▶ [Exercise] Be exact. Print each record as it stands.

▶ [Data section]
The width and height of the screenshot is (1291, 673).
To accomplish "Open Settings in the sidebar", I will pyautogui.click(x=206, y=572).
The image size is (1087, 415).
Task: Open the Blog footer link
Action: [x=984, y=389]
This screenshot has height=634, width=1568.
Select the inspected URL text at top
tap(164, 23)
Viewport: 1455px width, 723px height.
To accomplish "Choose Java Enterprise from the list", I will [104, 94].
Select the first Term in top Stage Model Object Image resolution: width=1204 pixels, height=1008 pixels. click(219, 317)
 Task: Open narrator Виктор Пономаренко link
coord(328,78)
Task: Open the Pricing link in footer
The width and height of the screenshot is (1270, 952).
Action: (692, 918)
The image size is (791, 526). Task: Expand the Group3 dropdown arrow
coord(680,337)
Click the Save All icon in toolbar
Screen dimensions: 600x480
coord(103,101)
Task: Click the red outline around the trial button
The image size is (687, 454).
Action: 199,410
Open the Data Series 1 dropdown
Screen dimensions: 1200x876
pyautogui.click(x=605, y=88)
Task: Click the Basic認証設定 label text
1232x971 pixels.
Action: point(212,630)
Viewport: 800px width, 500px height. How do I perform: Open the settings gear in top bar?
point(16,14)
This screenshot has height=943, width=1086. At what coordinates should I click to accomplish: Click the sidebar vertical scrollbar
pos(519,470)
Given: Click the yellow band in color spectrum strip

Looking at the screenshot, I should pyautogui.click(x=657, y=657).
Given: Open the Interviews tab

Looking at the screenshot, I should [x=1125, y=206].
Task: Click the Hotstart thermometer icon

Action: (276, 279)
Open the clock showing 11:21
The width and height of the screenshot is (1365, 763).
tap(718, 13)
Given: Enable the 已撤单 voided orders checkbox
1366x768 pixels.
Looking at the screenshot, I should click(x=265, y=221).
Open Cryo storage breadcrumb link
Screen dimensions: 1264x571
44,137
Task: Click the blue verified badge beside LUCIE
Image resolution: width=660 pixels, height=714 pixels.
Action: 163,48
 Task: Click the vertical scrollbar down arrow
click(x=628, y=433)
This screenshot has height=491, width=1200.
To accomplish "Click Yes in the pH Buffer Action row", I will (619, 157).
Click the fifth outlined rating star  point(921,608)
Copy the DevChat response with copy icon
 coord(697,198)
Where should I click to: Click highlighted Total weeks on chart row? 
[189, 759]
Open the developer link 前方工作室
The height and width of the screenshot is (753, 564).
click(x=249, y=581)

▶ [Task solution]
The width and height of the screenshot is (1291, 673).
To accomplish "Open Settings in the sidebar", I will pyautogui.click(x=206, y=572).
The image size is (1087, 415).
Task: Open the Blog footer link
Action: [x=984, y=389]
This screenshot has height=634, width=1568.
Select the inspected URL text at top
tap(164, 23)
Viewport: 1455px width, 723px height.
To accomplish "Choose Java Enterprise from the list", I will [104, 94].
Select the first Term in top Stage Model Object Image resolution: width=1204 pixels, height=1008 pixels. click(219, 317)
 Task: Open narrator Виктор Пономаренко link
coord(328,78)
Task: Open the Pricing link in footer
The width and height of the screenshot is (1270, 952).
Action: (692, 918)
The image size is (791, 526). Task: Expand the Group3 dropdown arrow
coord(680,337)
Click the Save All icon in toolbar
Screen dimensions: 600x480
coord(103,101)
Task: Click the red outline around the trial button
The image size is (687, 454).
Action: 199,410
Open the Data Series 1 dropdown
Screen dimensions: 1200x876
pyautogui.click(x=605, y=88)
Task: Click the Basic認証設定 label text
1232x971 pixels.
Action: point(212,630)
Viewport: 800px width, 500px height. How do I perform: Open the settings gear in top bar?
point(16,14)
This screenshot has height=943, width=1086. At what coordinates should I click to accomplish: Click the sidebar vertical scrollbar
pos(519,470)
Given: Click the yellow band in color spectrum strip

Looking at the screenshot, I should pyautogui.click(x=657, y=657).
Given: Open the Interviews tab

Looking at the screenshot, I should [x=1125, y=206].
Task: Click the Hotstart thermometer icon

Action: (276, 279)
Open the clock showing 11:21
The width and height of the screenshot is (1365, 763).
tap(718, 13)
Given: Enable the 已撤单 voided orders checkbox
1366x768 pixels.
Looking at the screenshot, I should click(x=265, y=221).
Open Cryo storage breadcrumb link
Screen dimensions: 1264x571
44,137
Task: Click the blue verified badge beside LUCIE
Image resolution: width=660 pixels, height=714 pixels.
Action: 163,48
 Task: Click the vertical scrollbar down arrow
click(x=628, y=433)
This screenshot has height=491, width=1200.
To accomplish "Click Yes in the pH Buffer Action row", I will (619, 157).
Click the fifth outlined rating star  point(921,608)
Copy the DevChat response with copy icon
 coord(697,198)
Where should I click to: Click highlighted Total weeks on chart row? 
[189, 759]
Open the developer link 前方工作室
The height and width of the screenshot is (753, 564).
click(x=249, y=581)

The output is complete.